==== Supplied entries ====

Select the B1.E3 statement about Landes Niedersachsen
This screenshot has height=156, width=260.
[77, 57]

====
==== Supplied entries ====

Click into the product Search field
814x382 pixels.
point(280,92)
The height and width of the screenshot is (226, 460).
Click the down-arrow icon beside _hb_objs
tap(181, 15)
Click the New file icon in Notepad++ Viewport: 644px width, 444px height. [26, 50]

====
==== Supplied entries ====

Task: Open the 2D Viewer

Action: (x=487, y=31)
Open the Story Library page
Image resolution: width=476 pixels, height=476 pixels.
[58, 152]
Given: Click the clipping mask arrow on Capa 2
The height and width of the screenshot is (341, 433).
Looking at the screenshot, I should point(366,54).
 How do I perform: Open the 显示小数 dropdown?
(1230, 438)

====

Exercise task: Return the lines exactly as they appear, from the line with "Task: Open the 2D Viewer" to the line with "(1230, 438)", both included.

The reply:
Task: Open the 2D Viewer

Action: (x=487, y=31)
Open the Story Library page
Image resolution: width=476 pixels, height=476 pixels.
[58, 152]
Given: Click the clipping mask arrow on Capa 2
The height and width of the screenshot is (341, 433).
Looking at the screenshot, I should point(366,54).
 How do I perform: Open the 显示小数 dropdown?
(1230, 438)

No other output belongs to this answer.